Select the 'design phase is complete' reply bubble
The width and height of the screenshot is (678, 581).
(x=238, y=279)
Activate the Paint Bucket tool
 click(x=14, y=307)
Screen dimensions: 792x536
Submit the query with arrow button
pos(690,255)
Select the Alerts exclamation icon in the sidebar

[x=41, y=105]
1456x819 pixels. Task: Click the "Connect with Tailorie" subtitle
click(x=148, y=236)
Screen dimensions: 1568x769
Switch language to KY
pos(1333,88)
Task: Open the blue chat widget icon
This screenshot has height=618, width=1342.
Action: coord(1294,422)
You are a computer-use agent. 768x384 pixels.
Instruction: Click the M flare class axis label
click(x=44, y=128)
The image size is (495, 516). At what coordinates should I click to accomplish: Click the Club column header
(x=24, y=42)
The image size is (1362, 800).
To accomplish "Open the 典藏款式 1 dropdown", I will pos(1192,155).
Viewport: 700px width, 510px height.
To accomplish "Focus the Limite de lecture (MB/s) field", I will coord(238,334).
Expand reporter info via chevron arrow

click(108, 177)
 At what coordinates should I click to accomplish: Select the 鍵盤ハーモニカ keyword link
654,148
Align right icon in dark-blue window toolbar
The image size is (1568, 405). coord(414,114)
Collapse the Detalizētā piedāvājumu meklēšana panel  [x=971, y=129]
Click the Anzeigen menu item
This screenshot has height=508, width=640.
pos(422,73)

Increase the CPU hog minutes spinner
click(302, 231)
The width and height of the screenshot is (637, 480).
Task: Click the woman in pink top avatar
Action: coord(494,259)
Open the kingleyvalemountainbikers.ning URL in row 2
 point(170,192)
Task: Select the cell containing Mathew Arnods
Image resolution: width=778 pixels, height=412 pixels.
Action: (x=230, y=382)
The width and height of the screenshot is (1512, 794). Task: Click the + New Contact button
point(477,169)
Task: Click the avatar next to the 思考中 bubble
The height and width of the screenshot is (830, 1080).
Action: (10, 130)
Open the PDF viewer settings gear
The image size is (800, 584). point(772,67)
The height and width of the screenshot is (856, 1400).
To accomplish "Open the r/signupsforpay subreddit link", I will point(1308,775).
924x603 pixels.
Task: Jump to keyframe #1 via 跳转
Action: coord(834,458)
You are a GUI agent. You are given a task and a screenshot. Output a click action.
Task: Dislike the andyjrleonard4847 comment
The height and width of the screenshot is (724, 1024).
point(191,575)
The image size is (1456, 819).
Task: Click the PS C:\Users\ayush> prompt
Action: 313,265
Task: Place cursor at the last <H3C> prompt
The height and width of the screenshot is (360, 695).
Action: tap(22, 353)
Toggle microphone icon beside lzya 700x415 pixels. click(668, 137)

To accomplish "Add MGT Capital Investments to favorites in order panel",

### Activity:
The complete listing is to be repeated exactly.

### Reply:
Select the 'design phase is complete' reply bubble
The width and height of the screenshot is (678, 581).
(x=238, y=279)
Activate the Paint Bucket tool
 click(x=14, y=307)
Screen dimensions: 792x536
Submit the query with arrow button
pos(690,255)
Select the Alerts exclamation icon in the sidebar

[x=41, y=105]
1456x819 pixels. Task: Click the "Connect with Tailorie" subtitle
click(x=148, y=236)
Screen dimensions: 1568x769
Switch language to KY
pos(1333,88)
Task: Open the blue chat widget icon
This screenshot has height=618, width=1342.
Action: coord(1294,422)
You are a computer-use agent. 768x384 pixels.
Instruction: Click the M flare class axis label
click(x=44, y=128)
The image size is (495, 516). At what coordinates should I click to accomplish: Click the Club column header
(x=24, y=42)
The image size is (1362, 800).
To accomplish "Open the 典藏款式 1 dropdown", I will pos(1192,155).
Viewport: 700px width, 510px height.
To accomplish "Focus the Limite de lecture (MB/s) field", I will coord(238,334).
Expand reporter info via chevron arrow

click(108, 177)
 At what coordinates should I click to accomplish: Select the 鍵盤ハーモニカ keyword link
654,148
Align right icon in dark-blue window toolbar
The image size is (1568, 405). coord(414,114)
Collapse the Detalizētā piedāvājumu meklēšana panel  [x=971, y=129]
Click the Anzeigen menu item
This screenshot has height=508, width=640.
pos(422,73)

Increase the CPU hog minutes spinner
click(302, 231)
The width and height of the screenshot is (637, 480).
Task: Click the woman in pink top avatar
Action: coord(494,259)
Open the kingleyvalemountainbikers.ning URL in row 2
 point(170,192)
Task: Select the cell containing Mathew Arnods
Image resolution: width=778 pixels, height=412 pixels.
Action: (x=230, y=382)
The width and height of the screenshot is (1512, 794). Task: Click the + New Contact button
point(477,169)
Task: Click the avatar next to the 思考中 bubble
The height and width of the screenshot is (830, 1080).
Action: (10, 130)
Open the PDF viewer settings gear
The image size is (800, 584). point(772,67)
The height and width of the screenshot is (856, 1400).
To accomplish "Open the r/signupsforpay subreddit link", I will point(1308,775).
924x603 pixels.
Task: Jump to keyframe #1 via 跳转
Action: coord(834,458)
You are a GUI agent. You are given a task and a screenshot. Output a click action.
Task: Dislike the andyjrleonard4847 comment
The height and width of the screenshot is (724, 1024).
point(191,575)
The image size is (1456, 819).
Task: Click the PS C:\Users\ayush> prompt
Action: 313,265
Task: Place cursor at the last <H3C> prompt
The height and width of the screenshot is (360, 695).
Action: tap(22, 353)
Toggle microphone icon beside lzya 700x415 pixels. click(668, 137)

To accomplish "Add MGT Capital Investments to favorites in order panel",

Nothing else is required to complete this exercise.